#### Instructions for the task
Report the lines of the material that carry the string "Play".

#### Supplied information
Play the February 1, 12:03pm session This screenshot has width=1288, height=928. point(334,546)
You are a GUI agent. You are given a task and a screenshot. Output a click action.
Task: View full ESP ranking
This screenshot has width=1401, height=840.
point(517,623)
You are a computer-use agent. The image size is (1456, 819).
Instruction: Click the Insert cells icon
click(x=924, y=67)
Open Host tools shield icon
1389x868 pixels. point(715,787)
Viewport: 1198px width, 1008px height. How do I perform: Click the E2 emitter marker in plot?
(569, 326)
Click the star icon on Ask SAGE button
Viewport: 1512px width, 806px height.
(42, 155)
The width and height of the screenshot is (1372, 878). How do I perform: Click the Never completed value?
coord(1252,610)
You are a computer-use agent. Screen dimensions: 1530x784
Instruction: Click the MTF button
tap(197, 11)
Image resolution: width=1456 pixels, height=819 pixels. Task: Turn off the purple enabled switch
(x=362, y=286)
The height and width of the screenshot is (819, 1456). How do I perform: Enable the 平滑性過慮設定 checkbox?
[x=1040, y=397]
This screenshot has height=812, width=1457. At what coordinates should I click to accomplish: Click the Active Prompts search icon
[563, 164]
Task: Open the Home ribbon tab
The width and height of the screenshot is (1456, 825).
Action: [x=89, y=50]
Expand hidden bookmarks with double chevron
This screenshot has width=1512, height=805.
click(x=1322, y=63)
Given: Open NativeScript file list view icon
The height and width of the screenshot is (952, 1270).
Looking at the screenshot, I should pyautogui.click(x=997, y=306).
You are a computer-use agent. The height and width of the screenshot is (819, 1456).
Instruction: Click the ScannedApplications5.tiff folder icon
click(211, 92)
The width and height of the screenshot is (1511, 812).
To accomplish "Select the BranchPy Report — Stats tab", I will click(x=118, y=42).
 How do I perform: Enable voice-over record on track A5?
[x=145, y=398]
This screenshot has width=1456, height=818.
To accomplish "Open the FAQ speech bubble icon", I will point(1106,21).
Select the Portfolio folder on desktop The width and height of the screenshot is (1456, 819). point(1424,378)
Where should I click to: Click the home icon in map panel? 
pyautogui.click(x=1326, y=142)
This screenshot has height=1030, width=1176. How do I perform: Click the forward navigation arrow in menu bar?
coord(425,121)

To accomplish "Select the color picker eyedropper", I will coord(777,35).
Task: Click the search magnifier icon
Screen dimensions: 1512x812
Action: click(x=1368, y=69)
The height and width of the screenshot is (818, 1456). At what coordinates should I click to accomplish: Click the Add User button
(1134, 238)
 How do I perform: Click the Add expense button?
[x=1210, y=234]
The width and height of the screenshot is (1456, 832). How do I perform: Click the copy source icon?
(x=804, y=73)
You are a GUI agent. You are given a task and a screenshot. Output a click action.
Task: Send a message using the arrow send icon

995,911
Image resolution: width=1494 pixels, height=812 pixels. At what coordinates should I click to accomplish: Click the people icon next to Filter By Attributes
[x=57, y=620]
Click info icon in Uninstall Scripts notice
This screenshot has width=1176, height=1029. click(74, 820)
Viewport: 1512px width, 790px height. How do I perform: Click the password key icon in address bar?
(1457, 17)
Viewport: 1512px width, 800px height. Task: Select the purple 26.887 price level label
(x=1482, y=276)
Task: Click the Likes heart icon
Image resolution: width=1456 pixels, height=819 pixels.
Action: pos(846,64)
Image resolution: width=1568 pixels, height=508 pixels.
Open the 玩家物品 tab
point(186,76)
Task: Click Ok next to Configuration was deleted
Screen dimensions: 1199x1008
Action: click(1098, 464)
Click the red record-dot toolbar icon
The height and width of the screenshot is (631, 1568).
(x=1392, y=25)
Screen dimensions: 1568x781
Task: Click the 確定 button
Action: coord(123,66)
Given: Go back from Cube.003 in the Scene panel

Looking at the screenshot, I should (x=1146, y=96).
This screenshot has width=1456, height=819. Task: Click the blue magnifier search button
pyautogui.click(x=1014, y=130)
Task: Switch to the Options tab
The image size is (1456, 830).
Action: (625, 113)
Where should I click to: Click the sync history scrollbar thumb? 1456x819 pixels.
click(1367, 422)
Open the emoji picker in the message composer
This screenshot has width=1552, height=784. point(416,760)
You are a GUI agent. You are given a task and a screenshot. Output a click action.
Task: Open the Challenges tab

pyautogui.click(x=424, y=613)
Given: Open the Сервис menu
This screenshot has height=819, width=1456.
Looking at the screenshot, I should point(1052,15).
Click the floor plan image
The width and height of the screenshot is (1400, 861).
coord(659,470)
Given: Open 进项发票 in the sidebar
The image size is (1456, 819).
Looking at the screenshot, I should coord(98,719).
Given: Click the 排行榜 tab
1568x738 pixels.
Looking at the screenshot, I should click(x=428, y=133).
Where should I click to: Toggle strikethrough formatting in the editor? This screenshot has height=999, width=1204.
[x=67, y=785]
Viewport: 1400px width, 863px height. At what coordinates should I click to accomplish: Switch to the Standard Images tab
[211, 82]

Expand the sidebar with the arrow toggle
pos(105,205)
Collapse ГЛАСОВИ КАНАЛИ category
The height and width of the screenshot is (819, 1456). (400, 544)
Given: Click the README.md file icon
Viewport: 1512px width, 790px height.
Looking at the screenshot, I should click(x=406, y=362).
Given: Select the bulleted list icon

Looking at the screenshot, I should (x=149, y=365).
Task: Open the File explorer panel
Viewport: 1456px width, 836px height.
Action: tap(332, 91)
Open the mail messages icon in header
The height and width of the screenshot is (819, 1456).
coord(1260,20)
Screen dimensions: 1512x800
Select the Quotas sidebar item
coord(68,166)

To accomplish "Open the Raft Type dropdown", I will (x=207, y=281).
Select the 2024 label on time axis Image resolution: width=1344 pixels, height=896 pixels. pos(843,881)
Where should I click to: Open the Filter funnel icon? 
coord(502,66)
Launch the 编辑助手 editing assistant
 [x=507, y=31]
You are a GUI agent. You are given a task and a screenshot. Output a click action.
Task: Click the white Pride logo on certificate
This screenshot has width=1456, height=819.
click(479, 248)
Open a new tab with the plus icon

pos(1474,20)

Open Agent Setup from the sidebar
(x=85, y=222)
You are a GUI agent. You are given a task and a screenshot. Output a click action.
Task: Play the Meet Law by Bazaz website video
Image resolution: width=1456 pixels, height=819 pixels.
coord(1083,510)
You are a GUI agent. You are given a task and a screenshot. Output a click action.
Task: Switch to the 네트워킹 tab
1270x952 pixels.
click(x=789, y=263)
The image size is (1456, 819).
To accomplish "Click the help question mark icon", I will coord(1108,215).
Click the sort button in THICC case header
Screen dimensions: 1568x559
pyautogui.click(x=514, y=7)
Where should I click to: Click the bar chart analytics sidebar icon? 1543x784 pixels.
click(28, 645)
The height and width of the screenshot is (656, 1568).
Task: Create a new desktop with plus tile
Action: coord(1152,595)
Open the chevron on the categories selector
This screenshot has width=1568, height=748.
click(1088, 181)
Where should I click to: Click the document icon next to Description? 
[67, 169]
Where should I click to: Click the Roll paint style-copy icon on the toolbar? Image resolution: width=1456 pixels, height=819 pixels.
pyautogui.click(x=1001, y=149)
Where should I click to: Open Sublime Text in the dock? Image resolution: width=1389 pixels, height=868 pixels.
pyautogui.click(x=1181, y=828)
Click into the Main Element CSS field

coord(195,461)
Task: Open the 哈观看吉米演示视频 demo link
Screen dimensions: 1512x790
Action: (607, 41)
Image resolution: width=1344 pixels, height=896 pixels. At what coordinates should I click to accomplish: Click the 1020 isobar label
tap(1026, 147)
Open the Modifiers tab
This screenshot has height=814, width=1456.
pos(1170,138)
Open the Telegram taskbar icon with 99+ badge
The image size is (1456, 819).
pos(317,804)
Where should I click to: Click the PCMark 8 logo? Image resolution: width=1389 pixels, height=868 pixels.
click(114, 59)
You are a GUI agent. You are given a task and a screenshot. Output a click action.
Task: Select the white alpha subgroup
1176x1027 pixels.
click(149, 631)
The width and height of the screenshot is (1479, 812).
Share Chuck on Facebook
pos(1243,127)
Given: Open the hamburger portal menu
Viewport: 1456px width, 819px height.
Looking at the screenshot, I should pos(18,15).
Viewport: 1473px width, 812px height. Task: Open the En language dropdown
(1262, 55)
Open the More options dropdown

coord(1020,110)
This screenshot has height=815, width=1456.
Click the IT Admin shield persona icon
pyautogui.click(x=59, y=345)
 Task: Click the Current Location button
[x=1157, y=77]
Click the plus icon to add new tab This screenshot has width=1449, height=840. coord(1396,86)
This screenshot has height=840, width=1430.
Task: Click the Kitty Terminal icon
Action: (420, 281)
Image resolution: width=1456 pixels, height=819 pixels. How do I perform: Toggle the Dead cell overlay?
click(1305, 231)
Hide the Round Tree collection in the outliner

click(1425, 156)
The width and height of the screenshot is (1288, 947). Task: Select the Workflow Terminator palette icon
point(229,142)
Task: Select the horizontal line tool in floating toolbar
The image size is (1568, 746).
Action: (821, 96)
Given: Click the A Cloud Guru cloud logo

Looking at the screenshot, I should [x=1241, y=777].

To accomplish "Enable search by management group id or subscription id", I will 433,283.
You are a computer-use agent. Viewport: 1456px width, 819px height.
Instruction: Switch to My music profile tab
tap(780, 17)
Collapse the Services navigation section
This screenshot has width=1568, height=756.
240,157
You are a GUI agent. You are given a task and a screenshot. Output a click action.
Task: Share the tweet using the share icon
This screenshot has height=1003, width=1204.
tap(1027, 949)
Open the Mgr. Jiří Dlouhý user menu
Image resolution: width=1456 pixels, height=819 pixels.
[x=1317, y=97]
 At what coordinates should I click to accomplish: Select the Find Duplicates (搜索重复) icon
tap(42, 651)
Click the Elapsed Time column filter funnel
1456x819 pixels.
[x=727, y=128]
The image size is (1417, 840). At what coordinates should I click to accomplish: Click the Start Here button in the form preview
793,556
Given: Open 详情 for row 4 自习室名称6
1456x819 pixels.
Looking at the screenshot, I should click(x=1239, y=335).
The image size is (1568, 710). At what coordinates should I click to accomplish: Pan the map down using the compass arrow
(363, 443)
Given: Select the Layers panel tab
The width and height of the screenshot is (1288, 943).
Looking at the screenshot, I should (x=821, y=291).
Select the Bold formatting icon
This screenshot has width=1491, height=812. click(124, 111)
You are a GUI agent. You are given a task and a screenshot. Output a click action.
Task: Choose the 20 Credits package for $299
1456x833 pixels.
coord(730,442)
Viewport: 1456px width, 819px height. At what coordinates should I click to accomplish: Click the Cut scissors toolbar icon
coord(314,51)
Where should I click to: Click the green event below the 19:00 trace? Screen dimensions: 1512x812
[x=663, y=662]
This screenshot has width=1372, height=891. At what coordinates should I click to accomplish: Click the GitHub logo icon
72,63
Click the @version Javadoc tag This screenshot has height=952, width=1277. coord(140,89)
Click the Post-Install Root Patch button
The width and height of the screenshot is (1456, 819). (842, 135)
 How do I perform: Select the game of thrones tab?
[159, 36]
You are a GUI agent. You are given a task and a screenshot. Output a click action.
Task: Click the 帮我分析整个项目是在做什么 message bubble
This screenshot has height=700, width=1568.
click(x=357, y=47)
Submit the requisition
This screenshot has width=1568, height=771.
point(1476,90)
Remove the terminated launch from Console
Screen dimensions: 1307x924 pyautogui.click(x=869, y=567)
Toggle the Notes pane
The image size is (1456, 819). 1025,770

#### Exercise response
Play the February 1, 12:03pm session This screenshot has width=1288, height=928. point(334,546)
Task: Play the Meet Law by Bazaz website video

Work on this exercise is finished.